I started to feel a bit better, and in a few months, I was feeling pretty decent. While still massively overweight, I was losing each week and could walk further and further. A big moment came when I was in Azogues for yet another round for Visa, and I decided to walk. I walked up and down the hilly streets and across town for around 2 hours. Inside I was extremely happy. It had been a number of years since I could do that.
So from then on, I kept inching my way back to normalcy. I have continued to lose weight. Somewhere around 45 lbs in total. It is strange to feel like I’m a human jello bowl when I am walking but I don’t really concern myself with that. As long as I can walk at all. I know there will be people in my life that will be unaware of all of this. When I got sick, I isolated myself from others and didn’t really tell people much if anything at all. To those that read this, what can I say? I can’t really explain what I don’t understand myself.
I will now tell you the upside to all of this, and why I have set the stage. Since I have been here, I have not caught the flu or even a cold. Nearly 2 years and nothing. Now I will say that every now and then I feel like a cold is coming on, and for a day or a bit more I may feel feverish or tired, but the next day it clears up and I am fine. I do not know if I have ever gone this long without some cold or flu. Is it some Cuenca miracle? I don’t think so since the few friends I have made here have been sick. It seems colds and flues here aren’t much different. I think the difference is first, I pretty much keep to myself. Second, I do not have kids around me bringing back a cesspool of crap from school and sneezing it on me. Third, I do not have to go around shaking hands or just being exposed to a ton of people like I always had to do in my work.
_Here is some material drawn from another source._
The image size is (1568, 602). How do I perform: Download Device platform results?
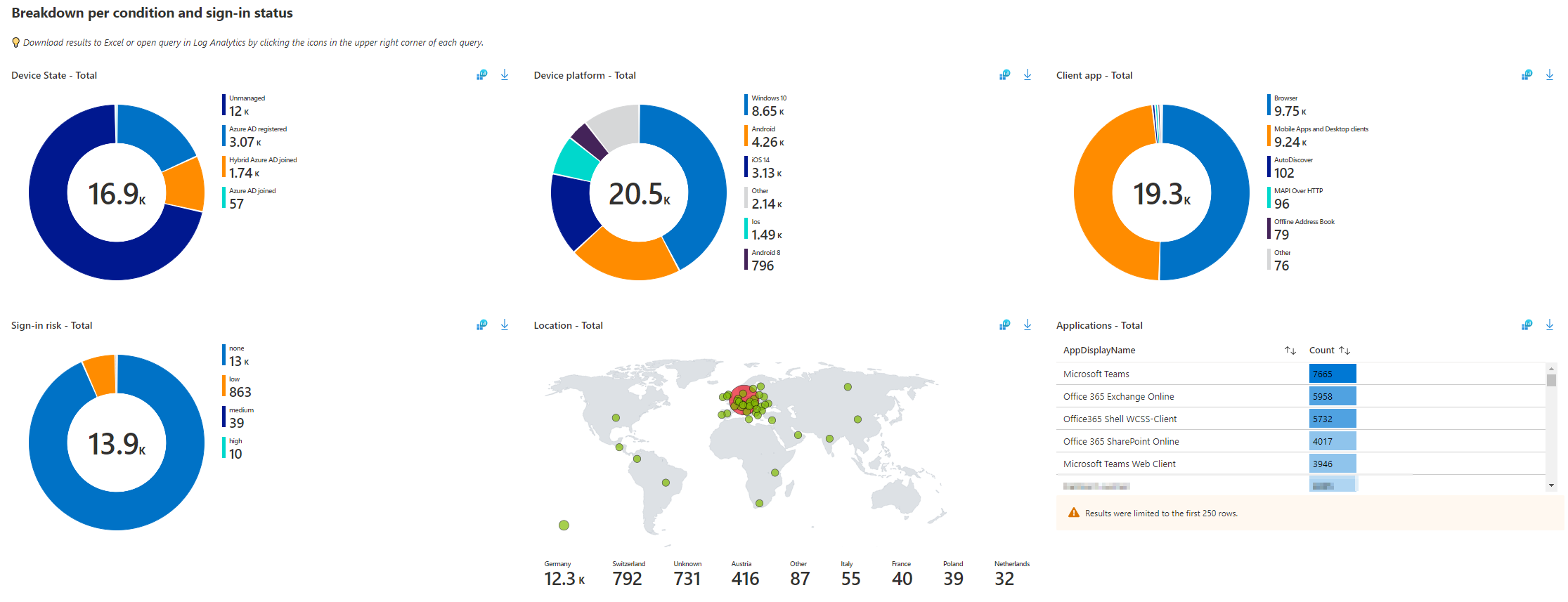point(1028,75)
Contrary to what some think, I don’t see Cuenca Ecuador as being some miracle healthy area. But for me, this drastic change in my life, it feels like it. What brings this up now? I just went through 2 whole days sneezing, feeling weak and tired, and having a fever. I woke this morning and, of course, it was gone. Every time this happens now I feel like I have cheated. But I am not complaining. I feel very fortunate.